- _REQUIRED WORK_
Give back every line of the entries below word for word, but leave out the pictures.

^^^^^^^^

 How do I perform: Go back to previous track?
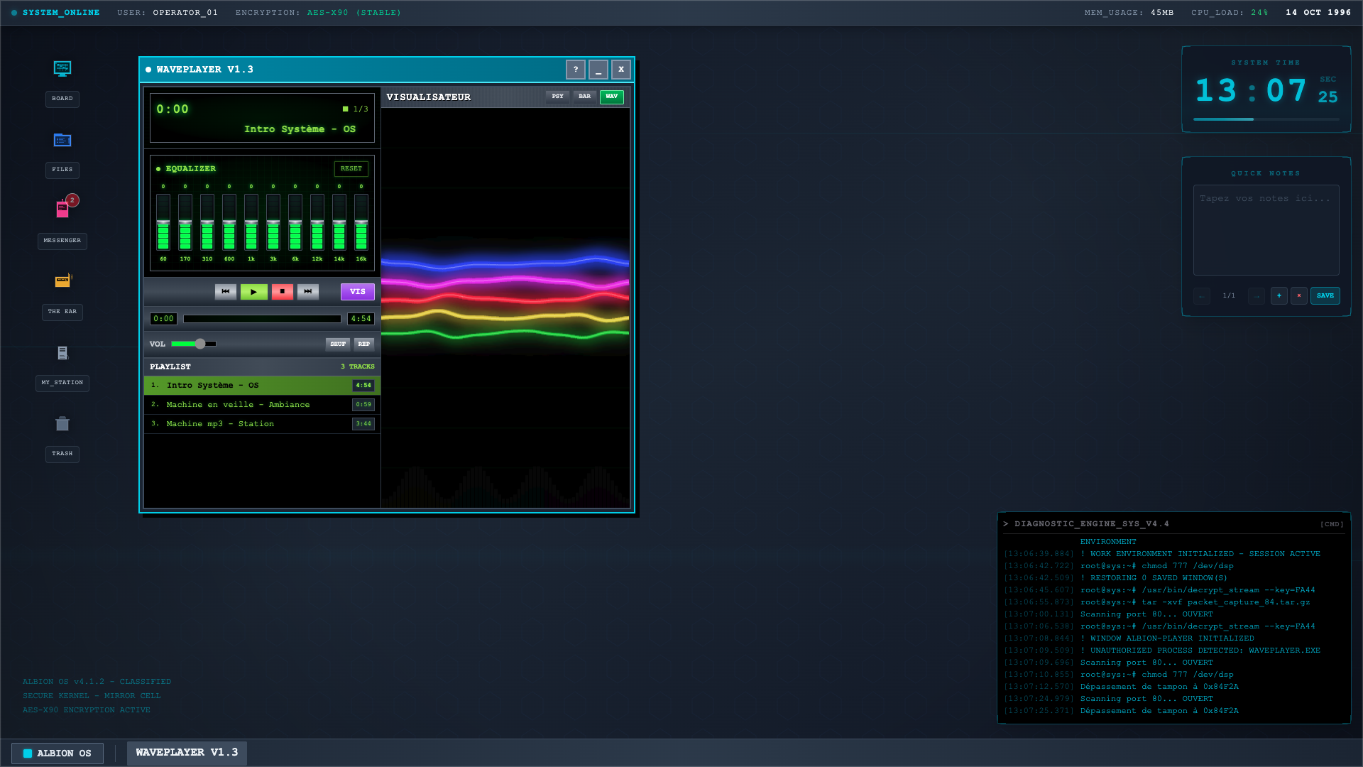[x=226, y=291]
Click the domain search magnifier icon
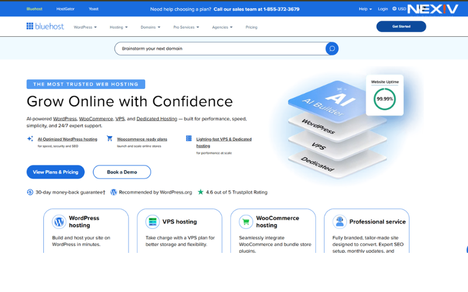Image resolution: width=468 pixels, height=292 pixels. click(332, 48)
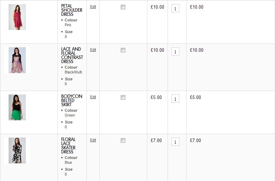The width and height of the screenshot is (275, 181).
Task: Open the Floral Lace Skater Dress title link
Action: click(x=68, y=145)
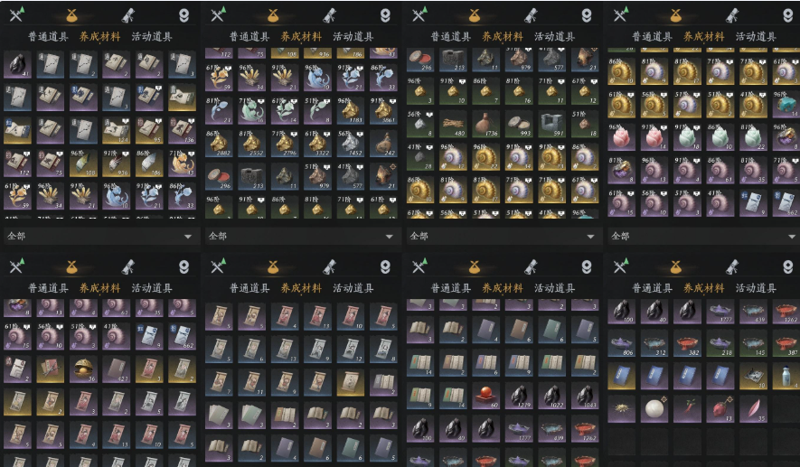Select the black ore item with count 41

click(x=17, y=65)
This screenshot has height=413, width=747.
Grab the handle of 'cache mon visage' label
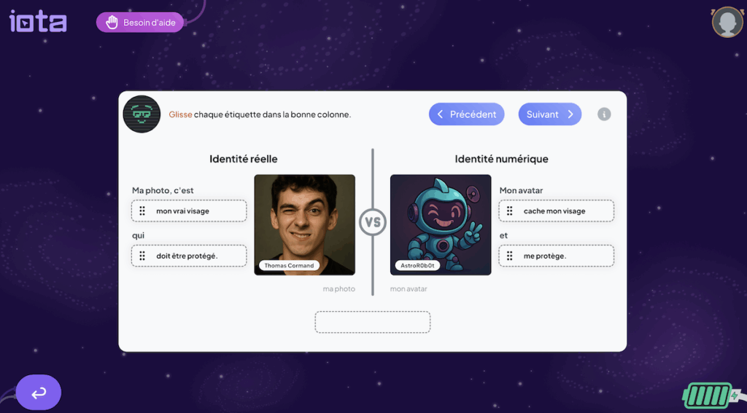click(x=509, y=211)
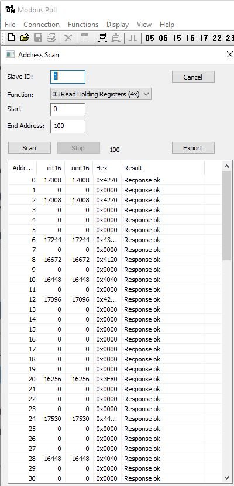Viewport: 234px width, 486px height.
Task: Click the results list scrollbar down arrow
Action: click(x=227, y=478)
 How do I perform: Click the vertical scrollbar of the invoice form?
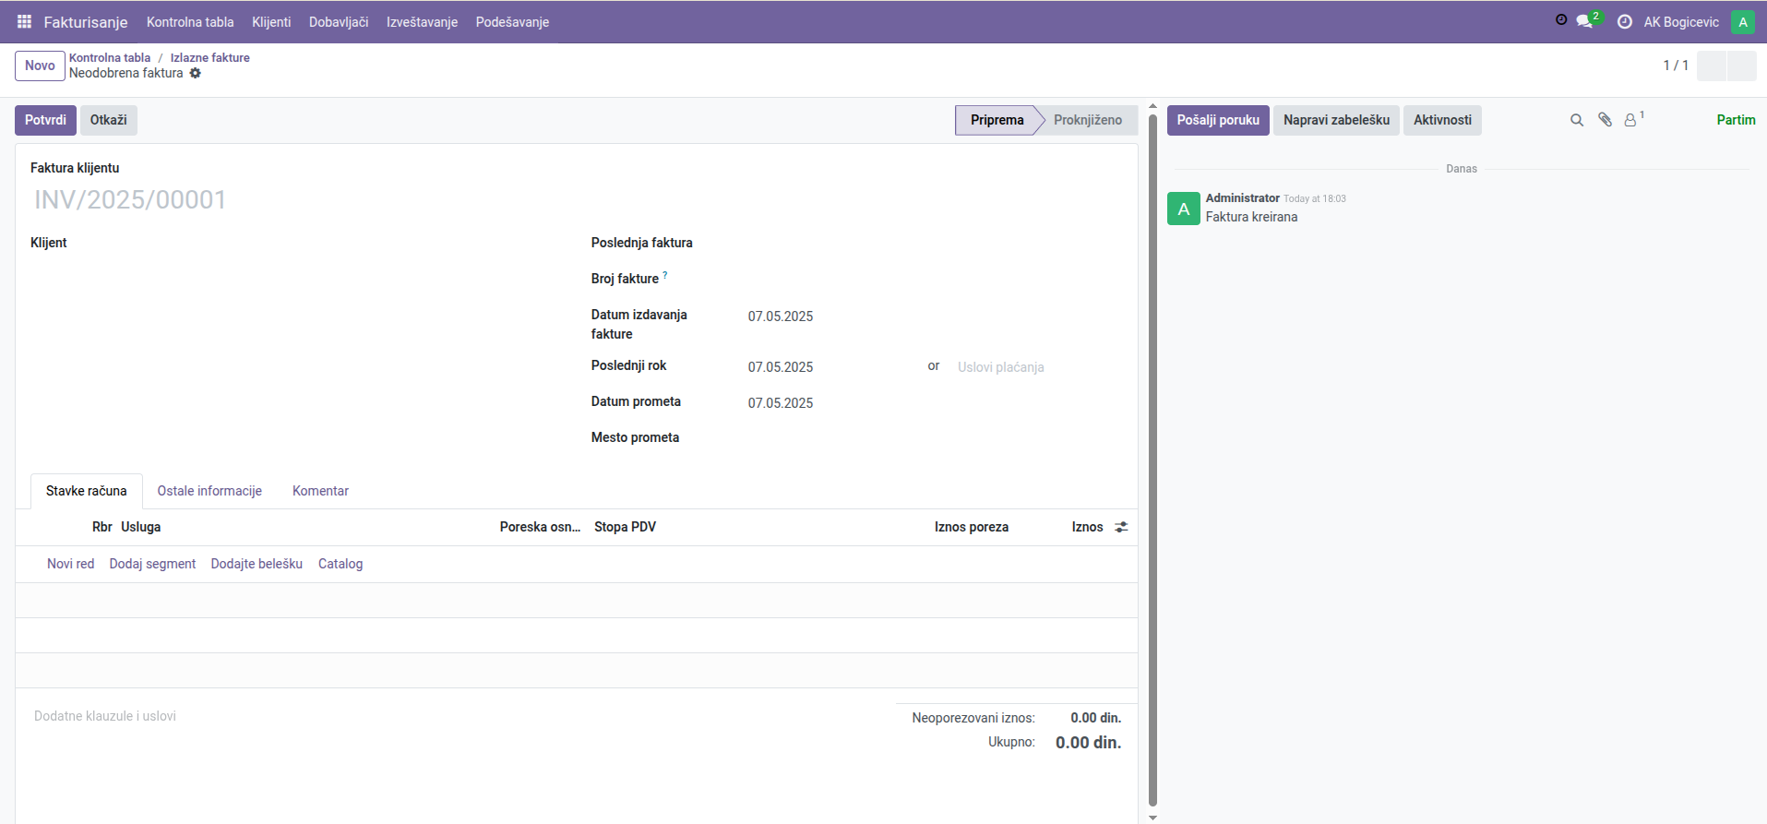tap(1152, 461)
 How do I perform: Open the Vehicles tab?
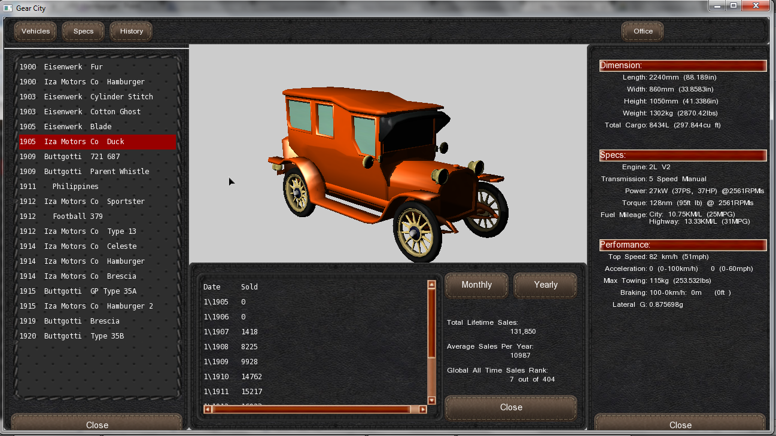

^^^^^^^^

- _FINISHED EXERCISE_
 How do I perform: Go back to previous track?
[x=226, y=291]
Click the domain search magnifier icon
Image resolution: width=468 pixels, height=292 pixels. click(332, 48)
The width and height of the screenshot is (275, 181).
Task: Open the Floral Lace Skater Dress title link
Action: click(x=68, y=145)
Select the black ore item with count 41

click(x=17, y=65)
This screenshot has height=413, width=747.
Grab the handle of 'cache mon visage' label
click(x=509, y=211)
Viewport: 234px width, 486px height.
Task: Click the results list scrollbar down arrow
Action: click(x=227, y=478)
 How do I perform: Click the vertical scrollbar of the invoice form?
tap(1152, 461)
 How do I perform: Open the Vehicles tab?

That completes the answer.